*DATASET EXCERPTS*:
##########

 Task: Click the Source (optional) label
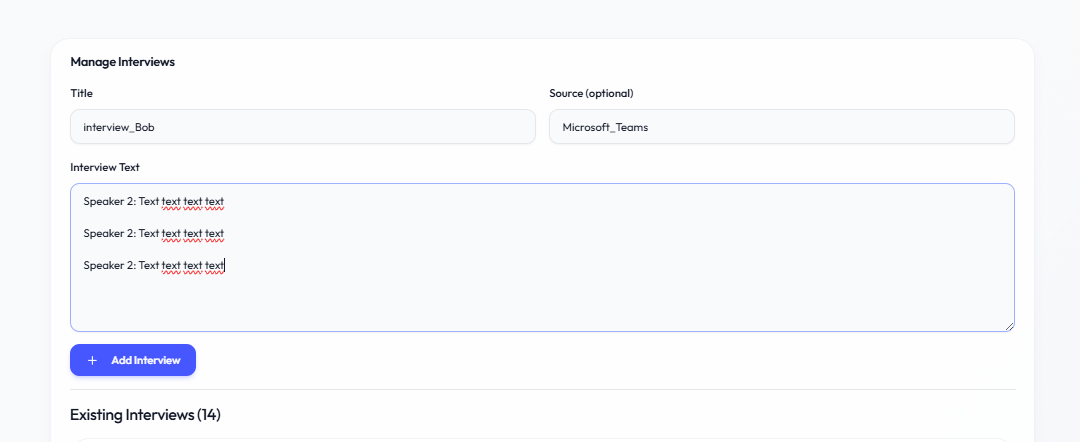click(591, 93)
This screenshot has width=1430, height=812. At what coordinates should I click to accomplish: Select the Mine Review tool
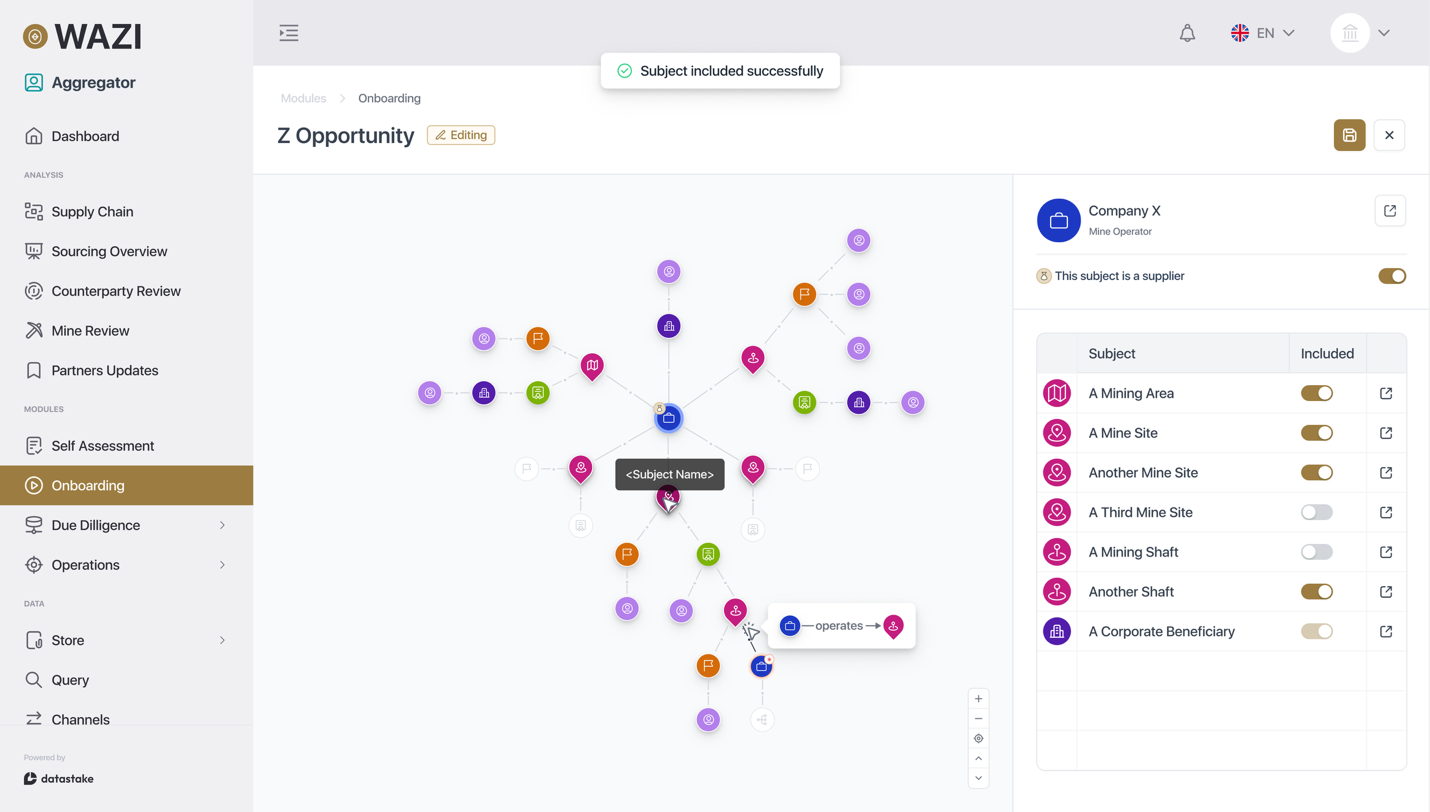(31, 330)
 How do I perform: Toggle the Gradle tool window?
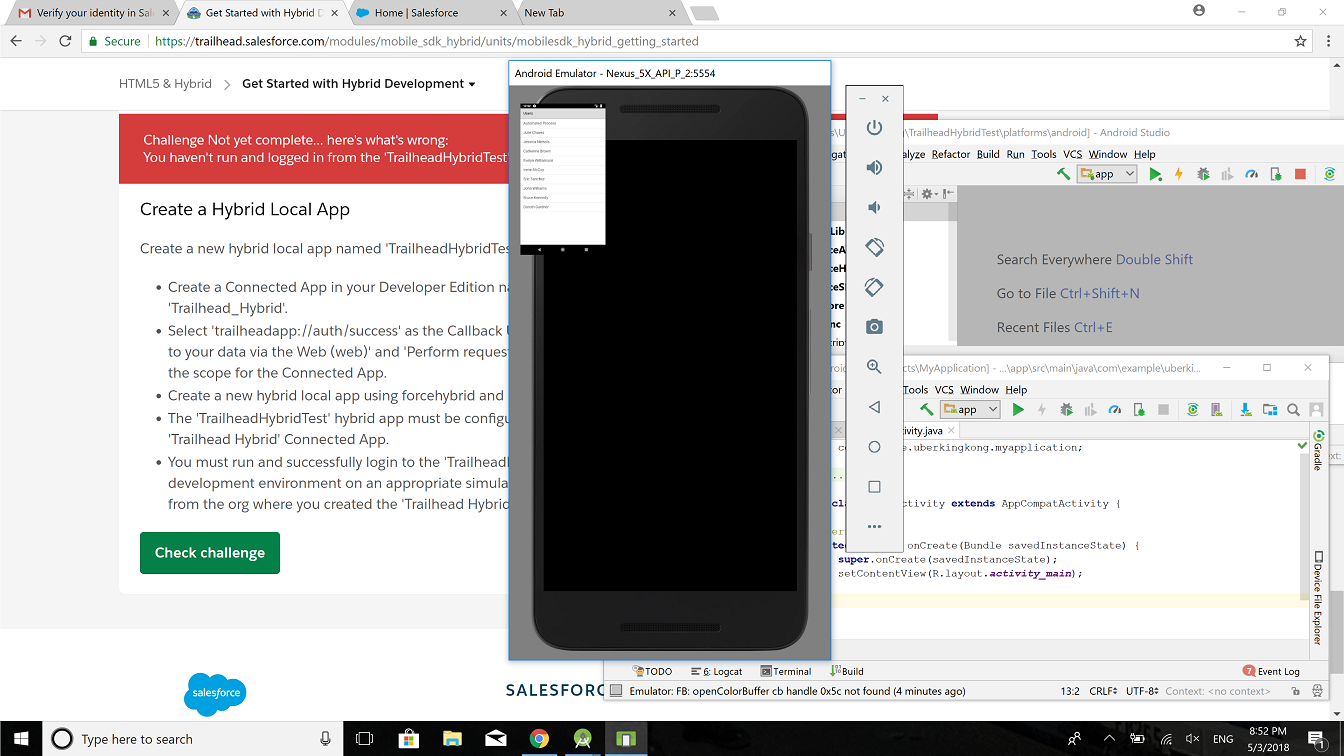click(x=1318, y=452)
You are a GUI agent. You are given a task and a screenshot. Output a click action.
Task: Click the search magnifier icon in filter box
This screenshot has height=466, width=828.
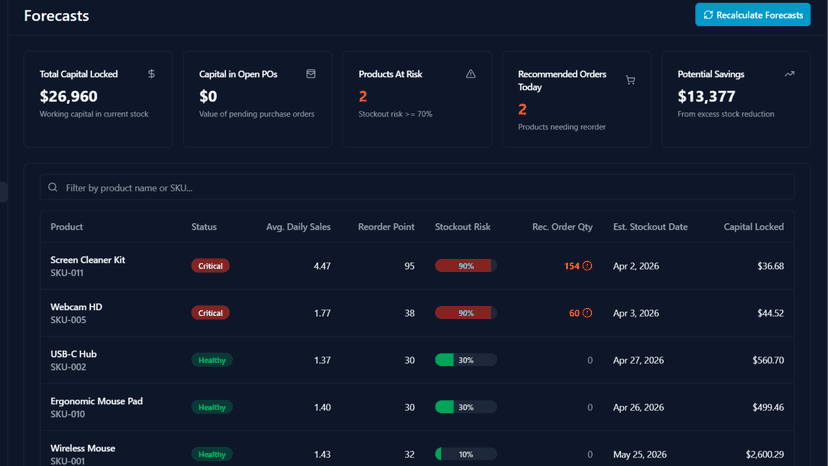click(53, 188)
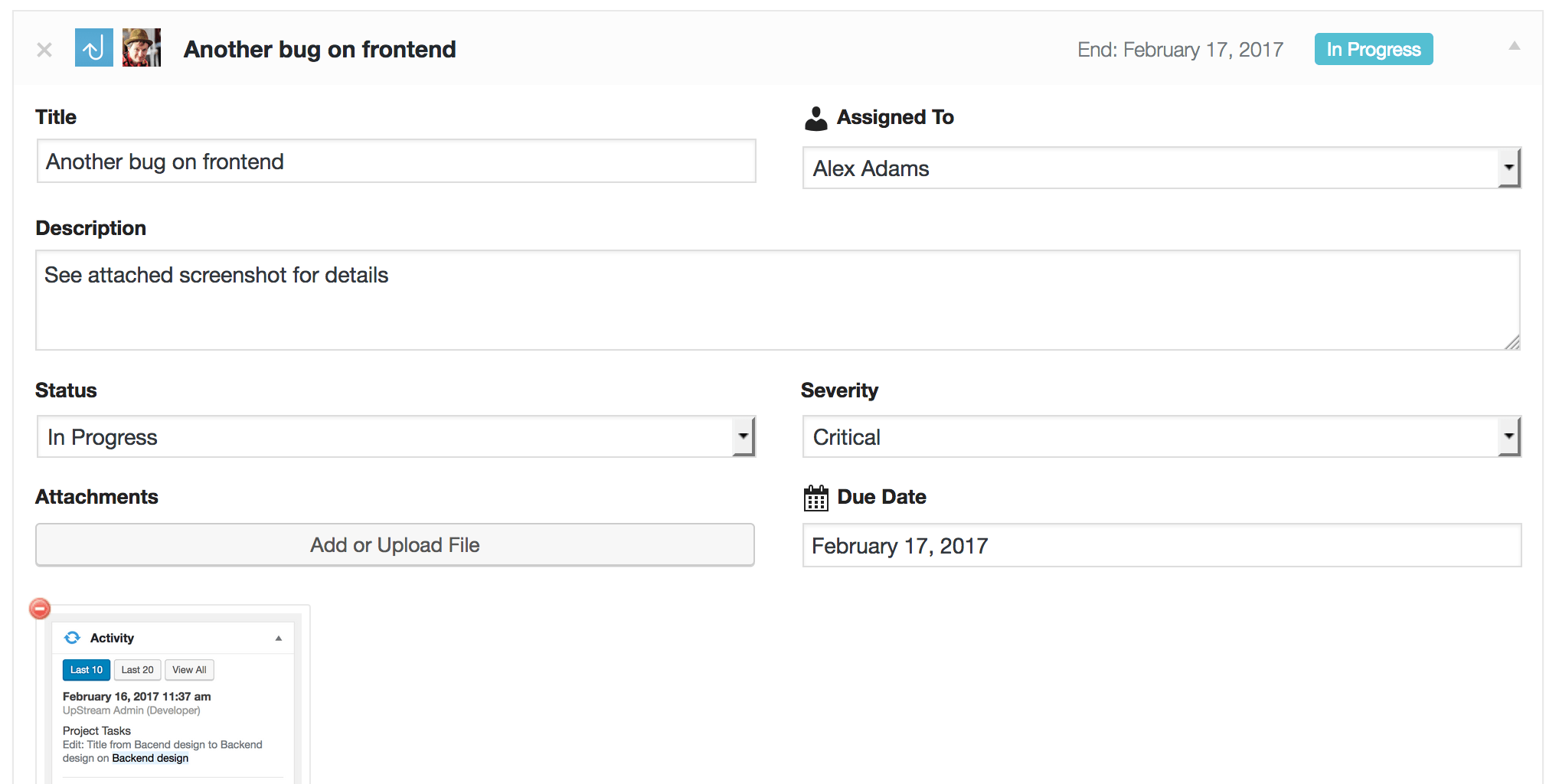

##########

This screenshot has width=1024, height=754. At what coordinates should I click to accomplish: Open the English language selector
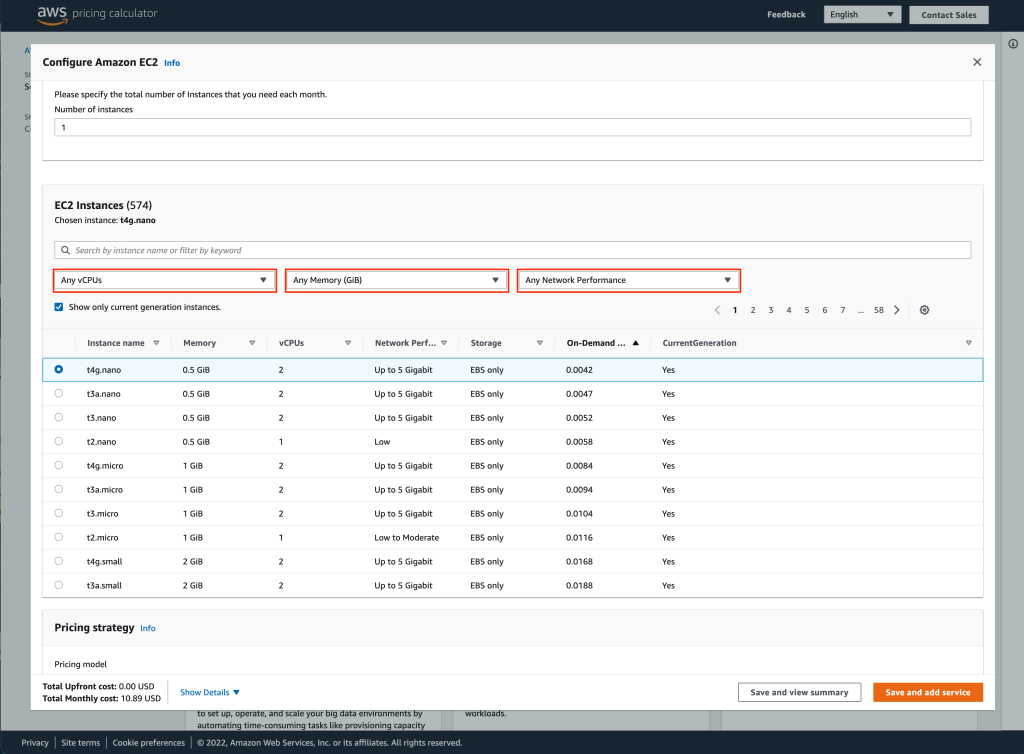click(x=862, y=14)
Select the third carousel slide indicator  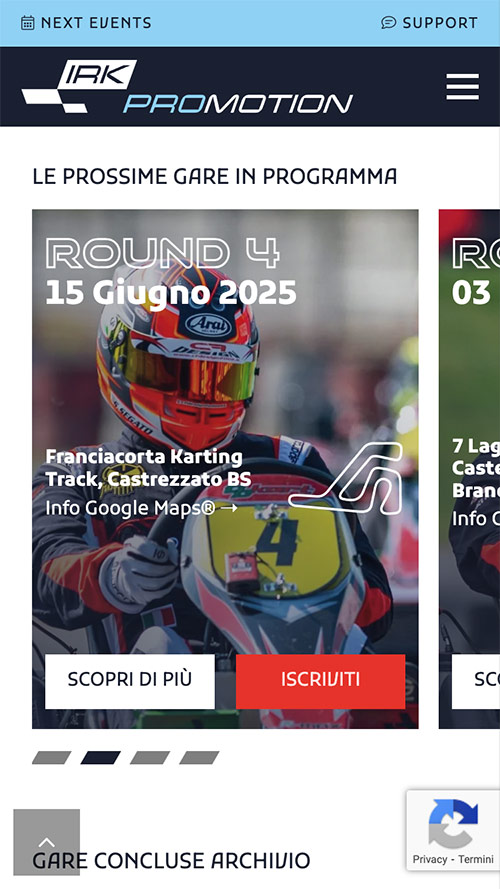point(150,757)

##########

Going by the data above, give back only the lines from the one containing "Task: Click the Source (optional) label" through the one containing "You are a GUI", exactly as they stand, both ends included and no images.

*EXERCISE OUTPUT*:
 Task: Click the Source (optional) label
click(591, 93)
This screenshot has width=1430, height=812. At what coordinates should I click to accomplish: Select the Mine Review tool
(31, 330)
 How do I perform: Toggle the Gradle tool window?
click(x=1318, y=452)
You are a GUI agent. You are given a task and a screenshot. Output a click action.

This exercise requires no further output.